Page excerpt:
====

I've been approaching this from the same perspective and I'm wondering the same thing. It feels like there's a lot of spinning going on and I'm not sure people are aware of it.
This seems to be a common sticking point:
> to address any risk arising from any covered transaction by any person
where a covered transaction is
> (A) IN GENERAL.—The term “covered transaction” means a transaction in which an entity described in subparagraph (B) has any interest (including through an interest in a contract for the provision of the technology or service), or any class of such transactions.
> (B) COVERED ENTITIES.—The entities described in this subparagraph are:
> (i) a foreign adversary;
> (ii) an entity subject to the jurisdiction of, or organized under the laws of, a foreign adversary; and
> (iii) an entity owned, directed, or controlled by a person described in subparagraph (A) or (B).
I don't understand how you go from here to "banning VPNs for everybody". I've looked through the act and I don't see anything particularly egregious that supports the "THIS IS THE PATRIOT ACT 2.0!!!" take.
I want to see an analysis by law experts, not some techbros on HN or some random channel on YT. If I look at that channel, the description is "Breaking Points with Krystal and Saagar is a fearless anti-establishment Youtube show and podcast." Uh ... okay. And I look at the rest of the videos they've made and it's just, yeah, this is a propaganda channel. Why are people taking this channel and the title of their video at face value? It feels like people are being played hard and we all need to take a step back from the sensationalism.

====

Provided data:
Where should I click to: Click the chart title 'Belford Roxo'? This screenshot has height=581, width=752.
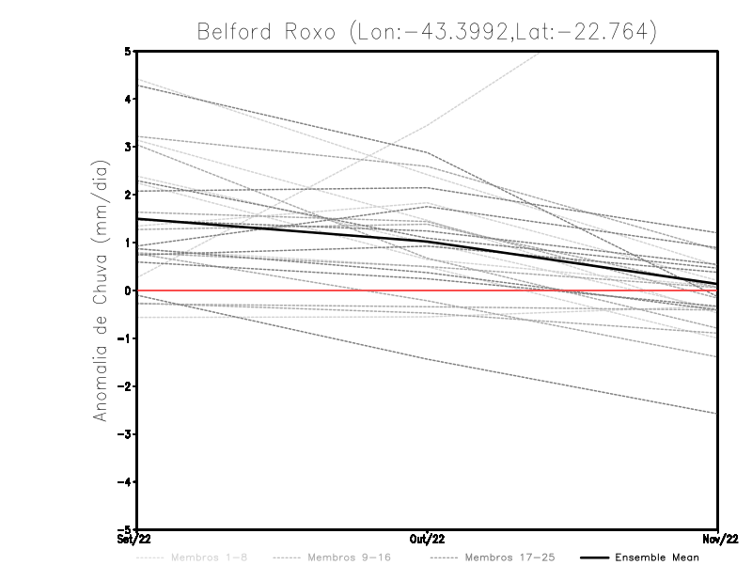[x=426, y=31]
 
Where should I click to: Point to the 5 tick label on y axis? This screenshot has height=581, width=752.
[x=128, y=51]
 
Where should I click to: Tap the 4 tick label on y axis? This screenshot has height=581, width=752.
[x=128, y=99]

====

What to produce: From the comment about the act, return the passage starting at "I want to see" and ending at "from the sensationalism.", copied word for word.

Reply:
I want to see an analysis by law experts, not some techbros on HN or some random channel on YT. If I look at that channel, the description is "Breaking Points with Krystal and Saagar is a fearless anti-establishment Youtube show and podcast." Uh ... okay. And I look at the rest of the videos they've made and it's just, yeah, this is a propaganda channel. Why are people taking this channel and the title of their video at face value? It feels like people are being played hard and we all need to take a step back from the sensationalism.